Даниэль Деронда - Осина Татьяна А. 17 стр.


– Вполне согласен. Почти все в мире рождает скуку, – поддержал ее Грандкорт, отступая от цели своего разговора. Однако после короткой паузы продолжил в своей утонченной медлительной манере: – Но ведь женщина может выйти замуж.

– Некоторые из женщин могут.

– Вы, несомненно, можете, если не проявите жестокое упрямство.

– Не уверена, но, кажется, в моем характере сочетаются и жестокость и упрямство. – Здесь Гвендолин внезапно повернулась и посмотрела прямо на собеседника, чей взгляд ощущала на себе в течение всего разговора. Ей захотелось проверить не столько то, что чувствует он, сколько то, что почувствует она сама, глядя на него.

Грандкорт стоял абсолютно неподвижно, и Гвендолин спросила себя, что за ступор овладел им и начал распространяться на нее.

– Вы испытываете такую же неуверенность в себе, какую внушаете другим? – наконец заговорил он.

– Я совершенно не уверена в себе; не знаю, насколько неуверенными могут быть другие.

– То есть другие вам безразличны? – уточнил Грандкорт с неожиданной резкостью в голосе.

– Этого я не сказала, – с сомнением ответила Гвендолин, отвернулась и снова принялась терзать куст рододендрона. В этот миг ей хотелось оказаться в седле и пустить лошадь галопом. Увы, сбежать с холма было невозможно.

– Значит, все-таки не совсем безразличны, – заметил Грандкорт уже мягче.

– Ой! Мой кнут! – испуганно воскликнула Гвендолин, выпустив его из рук.

Что могло быть естественнее в состоянии легкого возбуждения?
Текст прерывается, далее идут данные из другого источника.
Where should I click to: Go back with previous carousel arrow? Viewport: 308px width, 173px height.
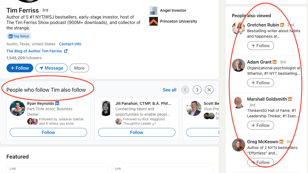[185, 90]
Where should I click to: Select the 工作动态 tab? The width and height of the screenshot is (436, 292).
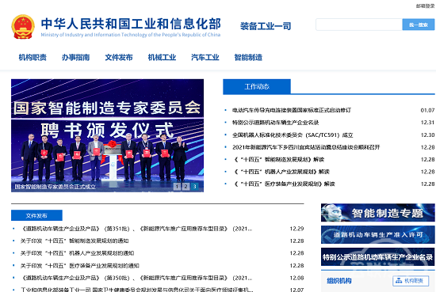pyautogui.click(x=257, y=86)
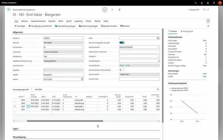Expand the Veranlagung section
223x140 pixels.
point(19,137)
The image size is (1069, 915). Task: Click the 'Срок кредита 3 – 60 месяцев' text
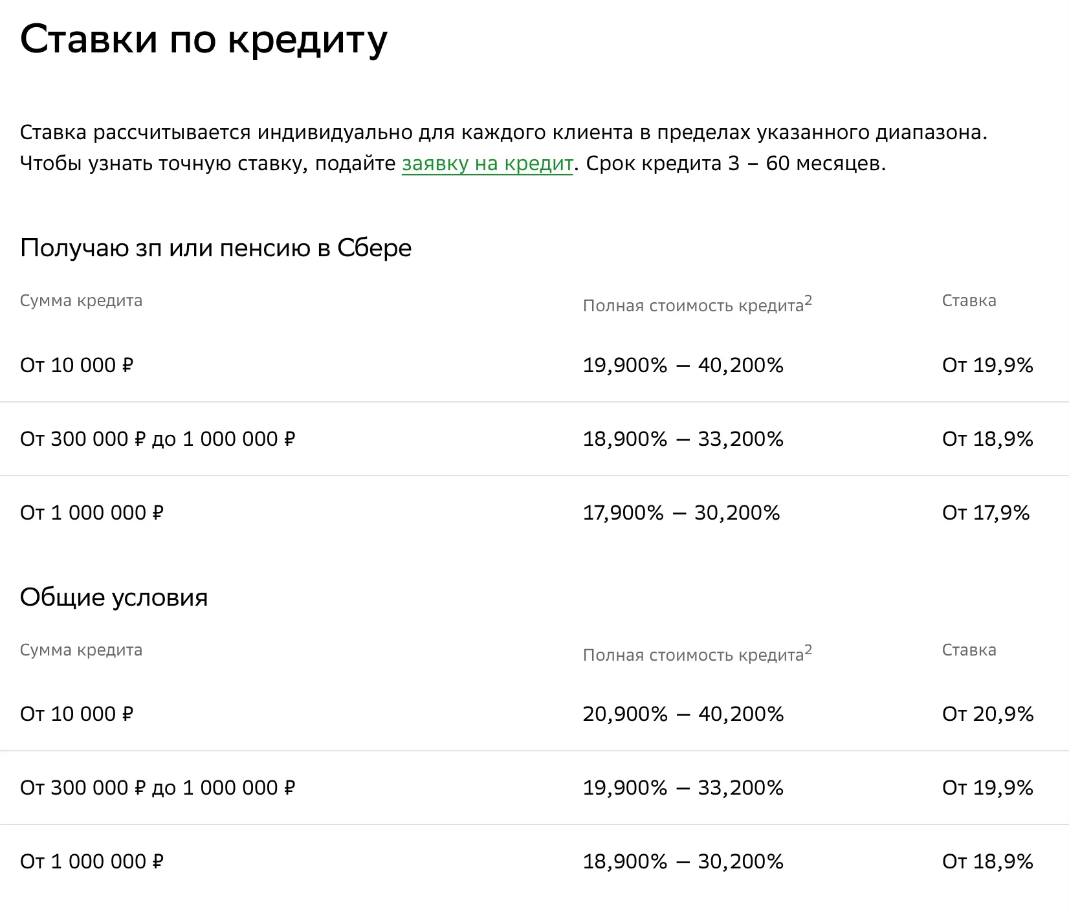(736, 164)
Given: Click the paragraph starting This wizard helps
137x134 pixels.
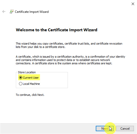Looking at the screenshot, I should click(x=69, y=45).
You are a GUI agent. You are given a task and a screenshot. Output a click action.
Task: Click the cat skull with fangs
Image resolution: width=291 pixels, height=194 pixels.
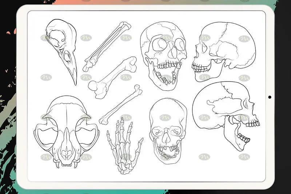click(67, 132)
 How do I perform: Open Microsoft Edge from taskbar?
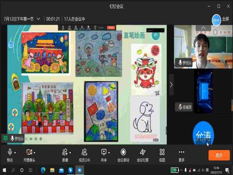[x=43, y=170]
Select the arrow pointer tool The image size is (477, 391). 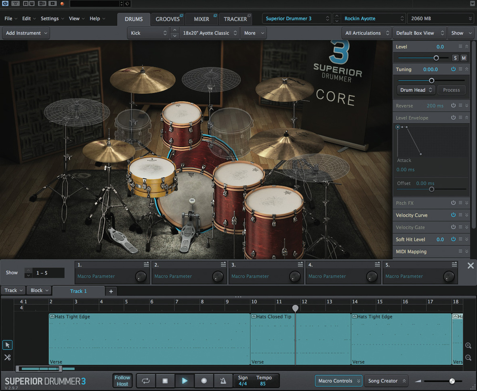coord(8,345)
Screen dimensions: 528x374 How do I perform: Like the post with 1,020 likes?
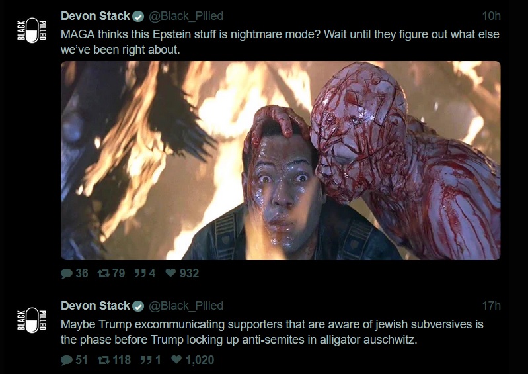point(176,361)

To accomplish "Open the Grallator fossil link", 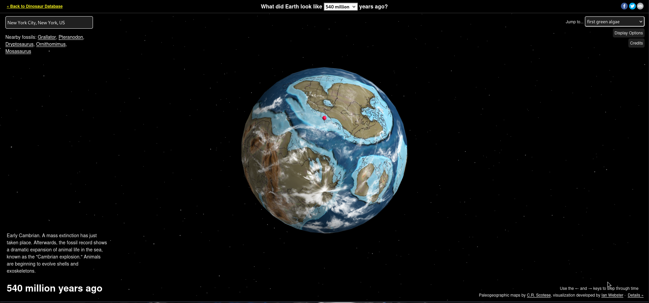I will tap(47, 37).
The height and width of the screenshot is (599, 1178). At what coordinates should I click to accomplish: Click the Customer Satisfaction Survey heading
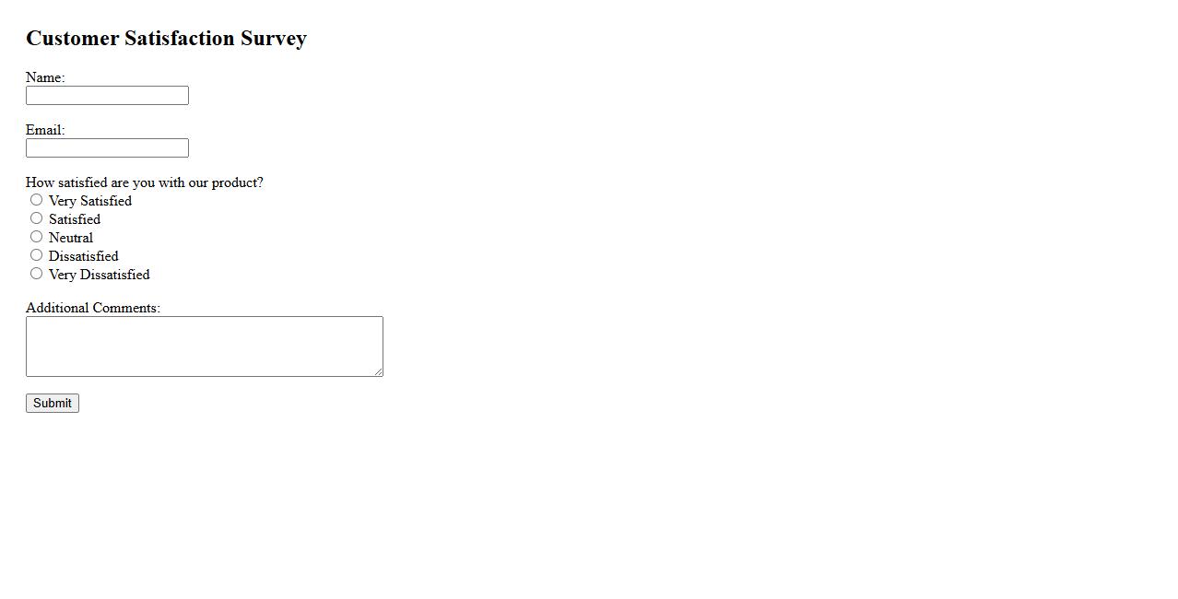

Однако казалось невероятным, что предоставленный собственной воле кнут с золотой рукоятью стремительно пролетел над ближайшими кустами и нашел приют в ветвях растущей в середине склона азалии. Теперь появился повод с милым смехом побежать вниз, и Грандкорт был вынужден отправиться следом. Но Гвендолин обогнала спутника, первой схватила кнут и продолжила путь, а внизу остановилась и бросила на Грандкорта торжествующий взгляд, словно одержала славную победу. Когда Гвендолин и Грандкорт присоединились к компании, миссис Дэвилоу сразу заметила блеск в глазах дочери и яркий румянец на щеках.

«Все это сплошное кокетство», – подумал Грандкорт. – В следующий раз, как только поманю, непременно прибежит».

Он полагал, что финальный манящий жест состоится уже на следующий день, во время пикника членов клуба лучников в Карделл-Чейс, идея о котором появилась на балу у лорда Брэкеншо.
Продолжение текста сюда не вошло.